Dexter reichte ihm einen der dünnen Kugelschreiber, die zum Notizbuch gehörten. Sie hatte immer zwei bei sich. Underwood nahm ihn und steckte ihn ins Schlüsselloch. Das Loch war eng, und Underwood fürchtete schon, der Stift könne abbrechen. Nach kurzem Herumprobieren gelang es ihm, die Spitze des Stiftes unter den Schlüsselbart zu manövrieren. Beim dritten Versuch hatte er Erfolg. Mit leisem Klirren fiel der Schlüssel innen auf den Boden – genau wie mehr als zwölf Stunden zuvor.

»Bingo!«, sagte Underwood.

»Ein alter Trick, Sir.« Dexter blieb unbeeindruckt. »Warum hat er nicht einfach ein Fenster eingeschlagen? Das Risiko, die Sache zu vermasseln, wäre deutlich geringer gewesen.«

»Dafür hätte aber ein größeres Risiko bestanden, dass sie beim Heimkommen etwas merkt. Er hat alles akribisch geplant. Er wollte im Haus auf sie warten. Er wollte, dass sie nach oben kam. Wenn sie ein zerschlagenes Fenster entdeckt hätte, wäre sie bestimmt auf der Hut gewesen.«

»Macht Sinn.« Dexter ärgerte sich, dass sie nicht selbst daran gedacht hatte. Aber noch eine Frage beschäftigte sie. »Woher wusste er, dass sie hier wohnte? Kannte er sie vielleicht? War es ihr Freund oder jemand, den sie kennen gelernt hatte?«

»Glauben Sie, ein eifersüchtiger Freund würde sich damit aufhalten, ihr ein Auge herauszuschneiden«, sagte Underwood abschätzig, »oder den ganzen Quatsch auf die Wand zu schreiben?«

»Warum nicht? Vielleicht will er uns verwirren.« Dexter betrachtete die winzige Häusergruppe. »Wenn er sie nicht gekannt hat, wäre er dann auf die Idee gekommen, sie ausgerechnet hier am Arsch der Welt zu suchen?«

Nur sein Instinkt sagte Underwood, dass der Mörder Lucy Harrington nicht persönlich gekannt hatte. Seine Ratio suchte nach einem Grund dafür. Es lag am Timing. Wenn der Mörder sie gekannt hätte, überlegte Underwood, hätte er an die Tür klopfen und hereinkommen können, wann immer er es wünschte. Warum hätte er sich ausgerechnet an einem Abend gewaltsam Eintritt verschaffen sollen, an dem Lucy Harrington ausgegangen war und jeder in New Bolden es wusste? Jeder in New Bolden. Der Gedanke ließ ihm keine Ruhe.

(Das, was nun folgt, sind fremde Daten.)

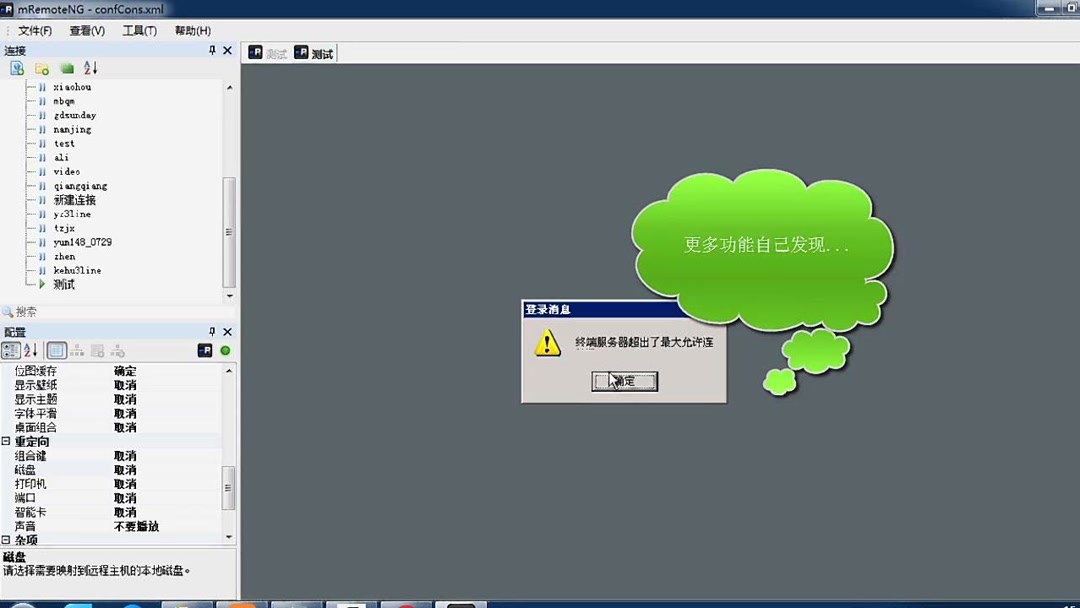Open the 工具(T) menu
Viewport: 1080px width, 608px height.
[139, 30]
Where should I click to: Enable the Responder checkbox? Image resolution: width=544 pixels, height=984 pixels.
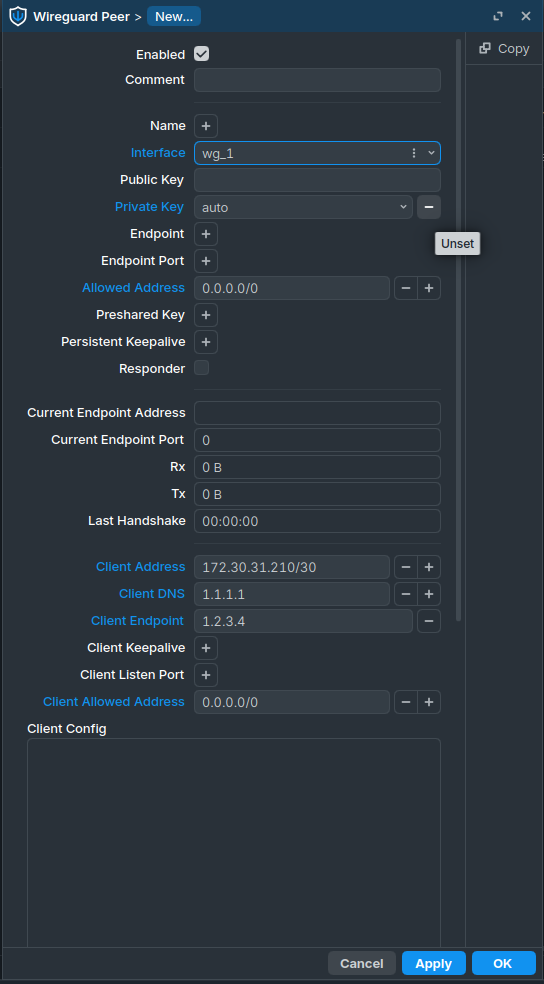pos(201,368)
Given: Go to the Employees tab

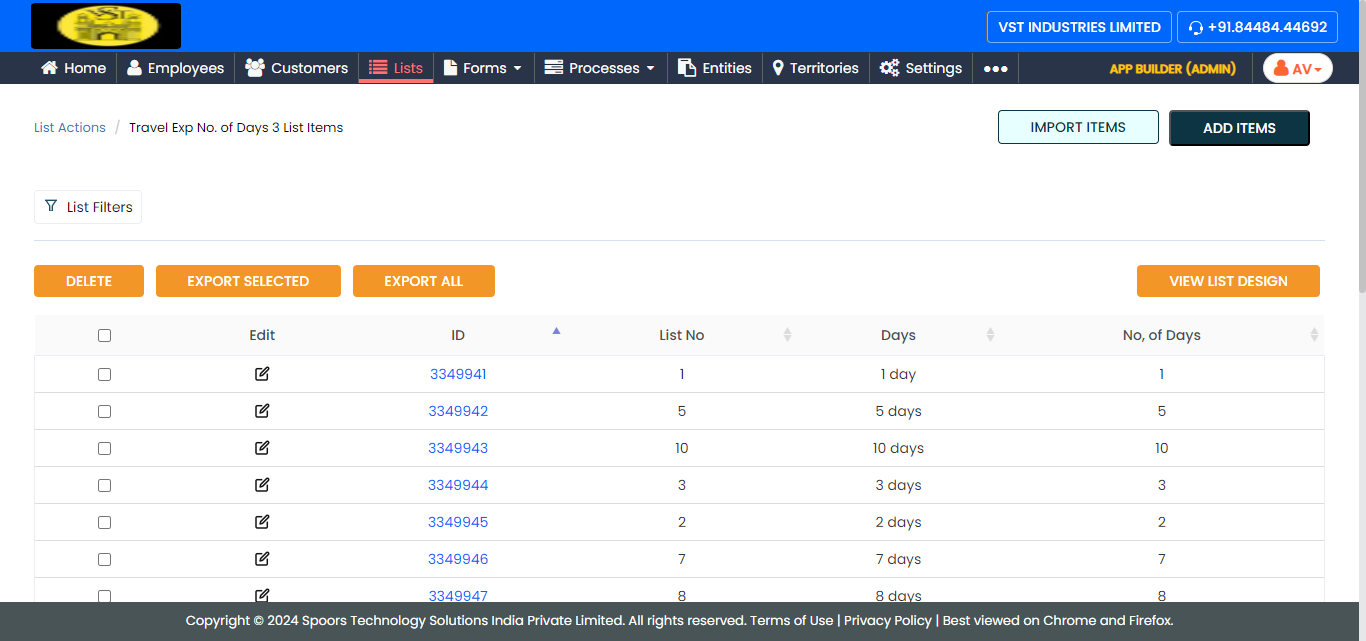Looking at the screenshot, I should [175, 68].
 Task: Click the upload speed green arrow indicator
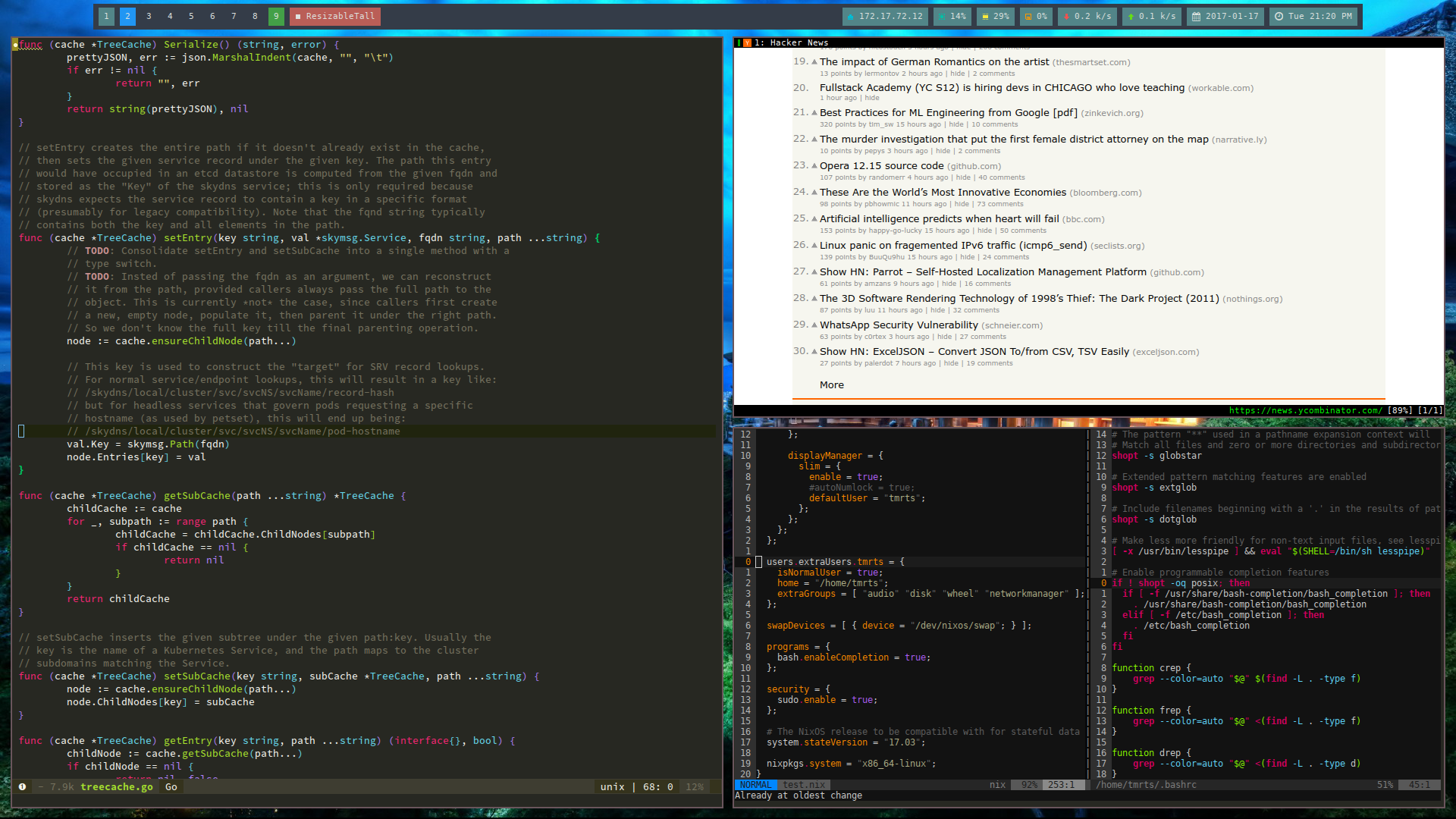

»Hat nicht vor kurzem ein Artikel über sie in der Zeitung gestanden?«, fragte er.

»Mehrere. Jedes Käseblatt hat über ihre Goldmedaille berichtet. Für ein Kaff wie New Bolden ein gefundenes Fressen.« Underwood fiel auf, dass Dexter ihren Londoner Snobismus immer noch nicht ganz abgelegt hatte.

»Na ja, so etwas Besonderes war es nun auch wieder nicht«, konterte er.

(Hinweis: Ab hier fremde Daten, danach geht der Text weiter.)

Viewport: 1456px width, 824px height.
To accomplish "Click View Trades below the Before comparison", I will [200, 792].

»Über den Empfang wurde auch viel geschrieben«, fuhr Dexter fort. »Jeder in New Bolden, der des Lesens kundig ist, konnte wissen, dass Lucy Harrington um acht im Bürgerhaus war. Das schränkt den Täterkreis auf Sie, mich und den Bürgermeister ein.«

»Ein bisschen mehr Respekt, bitte!«

»Tut mir Leid, Chef, aber ich weiß nicht, worauf Sie hinauswollen.«

»Ich glaube nicht, dass er sie kannte. Da ist etwas anderes im Busch. Ich fürchte, hinter dem Ganzen verbirgt sich ein Plan. Wahrscheinlich hat er den Artikel in der Zeitung gesehen, wurde geil und fing an zu planen. Er ist sehr sorgfältig. Überlässt nichts dem Zufall. Und das sollten wir besser auch nicht tun. Stellen Sie bitte eine Liste von Freunden und Familie zusammen. Leute, mit denen sie zu tun hatte, Leute, mit denen sie trainierte.« Es klang jämmerlich. Underwood wusste, dass es Zeitverschwendung war. Er blickte hinaus auf die dichte Baumgruppe hinter dem Zaun. Dexter las seine Gedanken.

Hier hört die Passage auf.